> **ASSIGNMENT**: After finding the line containing "Asigurari de calatorie (406, 2458)" below, please output that line and each following one through the line containing "Services (21, 2521)", exactly as written.

ENTRIES SUPPLIED Start Marker

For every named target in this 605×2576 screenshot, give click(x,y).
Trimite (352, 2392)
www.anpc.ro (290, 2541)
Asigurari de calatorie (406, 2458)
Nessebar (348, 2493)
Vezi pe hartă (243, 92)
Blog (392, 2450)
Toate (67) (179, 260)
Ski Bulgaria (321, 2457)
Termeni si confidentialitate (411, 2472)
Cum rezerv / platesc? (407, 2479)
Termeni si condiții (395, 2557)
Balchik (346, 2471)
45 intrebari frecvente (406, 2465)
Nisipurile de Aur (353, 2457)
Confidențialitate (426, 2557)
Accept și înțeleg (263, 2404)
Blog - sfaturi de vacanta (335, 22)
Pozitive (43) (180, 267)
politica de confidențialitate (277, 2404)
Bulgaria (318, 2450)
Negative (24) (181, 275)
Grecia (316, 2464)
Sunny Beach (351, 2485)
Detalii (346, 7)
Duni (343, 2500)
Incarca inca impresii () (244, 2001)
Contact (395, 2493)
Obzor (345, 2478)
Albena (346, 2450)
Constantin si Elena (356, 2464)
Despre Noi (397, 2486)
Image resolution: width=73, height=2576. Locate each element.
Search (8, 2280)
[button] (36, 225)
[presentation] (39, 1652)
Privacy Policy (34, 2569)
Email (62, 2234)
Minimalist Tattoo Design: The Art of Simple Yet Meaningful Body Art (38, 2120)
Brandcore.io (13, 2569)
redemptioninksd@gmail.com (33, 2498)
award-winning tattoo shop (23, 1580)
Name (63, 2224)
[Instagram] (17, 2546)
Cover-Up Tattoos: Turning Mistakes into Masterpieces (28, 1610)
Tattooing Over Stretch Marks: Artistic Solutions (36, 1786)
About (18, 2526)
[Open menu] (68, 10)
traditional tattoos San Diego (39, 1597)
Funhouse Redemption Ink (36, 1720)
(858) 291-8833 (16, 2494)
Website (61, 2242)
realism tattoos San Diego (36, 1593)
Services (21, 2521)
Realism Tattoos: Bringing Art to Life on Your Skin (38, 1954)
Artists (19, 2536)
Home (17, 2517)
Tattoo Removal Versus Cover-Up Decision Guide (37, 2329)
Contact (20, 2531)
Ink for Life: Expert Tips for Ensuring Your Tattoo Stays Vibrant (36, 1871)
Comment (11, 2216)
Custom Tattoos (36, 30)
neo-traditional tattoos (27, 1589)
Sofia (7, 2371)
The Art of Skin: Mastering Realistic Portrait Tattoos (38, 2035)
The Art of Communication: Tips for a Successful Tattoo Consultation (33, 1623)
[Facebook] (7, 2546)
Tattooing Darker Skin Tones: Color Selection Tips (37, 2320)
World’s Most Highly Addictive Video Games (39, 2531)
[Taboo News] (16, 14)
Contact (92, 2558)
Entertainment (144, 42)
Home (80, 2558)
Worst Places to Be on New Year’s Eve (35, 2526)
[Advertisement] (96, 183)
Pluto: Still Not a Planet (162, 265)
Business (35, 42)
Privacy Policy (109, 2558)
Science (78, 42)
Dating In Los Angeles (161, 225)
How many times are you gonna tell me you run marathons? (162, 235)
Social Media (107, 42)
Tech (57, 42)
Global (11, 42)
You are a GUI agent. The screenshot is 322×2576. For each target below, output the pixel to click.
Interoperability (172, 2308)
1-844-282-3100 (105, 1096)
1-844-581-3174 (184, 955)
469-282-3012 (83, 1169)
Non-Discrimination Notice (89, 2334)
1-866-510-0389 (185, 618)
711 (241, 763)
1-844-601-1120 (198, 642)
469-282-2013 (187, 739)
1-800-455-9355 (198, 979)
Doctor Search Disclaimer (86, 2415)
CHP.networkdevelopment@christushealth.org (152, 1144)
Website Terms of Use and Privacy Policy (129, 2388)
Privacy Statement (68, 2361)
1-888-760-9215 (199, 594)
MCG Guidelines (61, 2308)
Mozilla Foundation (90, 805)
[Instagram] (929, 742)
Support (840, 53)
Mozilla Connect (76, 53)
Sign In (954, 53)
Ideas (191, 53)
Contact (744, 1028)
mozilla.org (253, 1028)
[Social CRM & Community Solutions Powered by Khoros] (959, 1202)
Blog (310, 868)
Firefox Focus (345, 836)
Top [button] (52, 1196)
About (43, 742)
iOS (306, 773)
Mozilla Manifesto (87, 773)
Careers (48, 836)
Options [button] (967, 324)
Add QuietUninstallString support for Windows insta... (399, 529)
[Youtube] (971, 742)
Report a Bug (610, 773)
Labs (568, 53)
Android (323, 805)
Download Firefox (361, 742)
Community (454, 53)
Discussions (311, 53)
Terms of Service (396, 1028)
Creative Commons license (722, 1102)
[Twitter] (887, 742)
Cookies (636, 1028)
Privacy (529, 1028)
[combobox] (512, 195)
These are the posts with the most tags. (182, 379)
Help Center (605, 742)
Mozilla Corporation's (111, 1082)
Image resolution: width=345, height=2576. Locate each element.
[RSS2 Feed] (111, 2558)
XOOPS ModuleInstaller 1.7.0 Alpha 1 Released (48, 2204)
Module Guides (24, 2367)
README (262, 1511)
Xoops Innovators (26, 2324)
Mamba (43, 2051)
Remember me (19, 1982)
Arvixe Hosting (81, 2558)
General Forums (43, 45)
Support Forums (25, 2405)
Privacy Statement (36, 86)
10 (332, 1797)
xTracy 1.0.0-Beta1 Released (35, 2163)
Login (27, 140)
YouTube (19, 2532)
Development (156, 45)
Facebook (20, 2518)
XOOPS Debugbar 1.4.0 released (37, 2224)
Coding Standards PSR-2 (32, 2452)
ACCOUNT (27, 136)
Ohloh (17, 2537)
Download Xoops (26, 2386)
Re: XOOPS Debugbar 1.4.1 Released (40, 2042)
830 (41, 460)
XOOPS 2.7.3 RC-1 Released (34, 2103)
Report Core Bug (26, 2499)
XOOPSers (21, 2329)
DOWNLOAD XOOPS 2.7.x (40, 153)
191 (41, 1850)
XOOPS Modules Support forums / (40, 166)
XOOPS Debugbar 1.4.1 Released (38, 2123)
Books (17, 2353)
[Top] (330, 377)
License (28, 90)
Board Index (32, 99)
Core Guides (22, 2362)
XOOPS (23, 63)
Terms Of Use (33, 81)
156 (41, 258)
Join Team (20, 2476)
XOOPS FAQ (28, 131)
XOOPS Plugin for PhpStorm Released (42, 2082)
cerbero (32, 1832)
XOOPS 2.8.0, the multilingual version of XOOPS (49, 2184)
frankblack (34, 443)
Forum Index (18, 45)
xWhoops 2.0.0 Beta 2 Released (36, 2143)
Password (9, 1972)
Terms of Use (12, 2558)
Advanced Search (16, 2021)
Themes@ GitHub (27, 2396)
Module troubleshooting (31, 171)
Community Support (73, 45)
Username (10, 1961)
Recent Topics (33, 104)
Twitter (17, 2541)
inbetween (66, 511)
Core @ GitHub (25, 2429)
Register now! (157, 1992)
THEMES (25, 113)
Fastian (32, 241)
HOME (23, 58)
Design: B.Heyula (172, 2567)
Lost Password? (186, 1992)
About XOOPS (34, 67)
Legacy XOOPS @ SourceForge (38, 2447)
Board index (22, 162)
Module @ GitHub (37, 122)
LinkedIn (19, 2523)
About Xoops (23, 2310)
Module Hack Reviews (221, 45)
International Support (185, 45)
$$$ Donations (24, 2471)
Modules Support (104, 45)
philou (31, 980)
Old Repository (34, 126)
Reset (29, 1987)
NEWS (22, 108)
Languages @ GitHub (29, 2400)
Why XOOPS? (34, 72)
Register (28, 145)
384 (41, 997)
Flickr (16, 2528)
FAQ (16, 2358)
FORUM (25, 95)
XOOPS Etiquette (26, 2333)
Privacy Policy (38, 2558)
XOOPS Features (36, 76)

ENTRIES SUPPLIED End Marker

> **TASK ANSWER**:
Asigurari de calatorie (406, 2458)
Nessebar (348, 2493)
Vezi pe hartă (243, 92)
Blog (392, 2450)
Toate (67) (179, 260)
Ski Bulgaria (321, 2457)
Termeni si confidentialitate (411, 2472)
Cum rezerv / platesc? (407, 2479)
Termeni si condiții (395, 2557)
Balchik (346, 2471)
45 intrebari frecvente (406, 2465)
Nisipurile de Aur (353, 2457)
Confidențialitate (426, 2557)
Accept și înțeleg (263, 2404)
Blog - sfaturi de vacanta (335, 22)
Pozitive (43) (180, 267)
politica de confidențialitate (277, 2404)
Bulgaria (318, 2450)
Negative (24) (181, 275)
Grecia (316, 2464)
Sunny Beach (351, 2485)
Detalii (346, 7)
Duni (343, 2500)
Incarca inca impresii () (244, 2001)
Contact (395, 2493)
Obzor (345, 2478)
Albena (346, 2450)
Constantin si Elena (356, 2464)
Despre Noi (397, 2486)
Image resolution: width=73, height=2576. Locate each element.
Search (8, 2280)
[button] (36, 225)
[presentation] (39, 1652)
Privacy Policy (34, 2569)
Email (62, 2234)
Minimalist Tattoo Design: The Art of Simple Yet Meaningful Body Art (38, 2120)
Brandcore.io (13, 2569)
redemptioninksd@gmail.com (33, 2498)
award-winning tattoo shop (23, 1580)
Name (63, 2224)
[Instagram] (17, 2546)
Cover-Up Tattoos: Turning Mistakes into Masterpieces (28, 1610)
Tattooing Over Stretch Marks: Artistic Solutions (36, 1786)
About (18, 2526)
[Open menu] (68, 10)
traditional tattoos San Diego (39, 1597)
Funhouse Redemption Ink (36, 1720)
(858) 291-8833 (16, 2494)
Website (61, 2242)
realism tattoos San Diego (36, 1593)
Services (21, 2521)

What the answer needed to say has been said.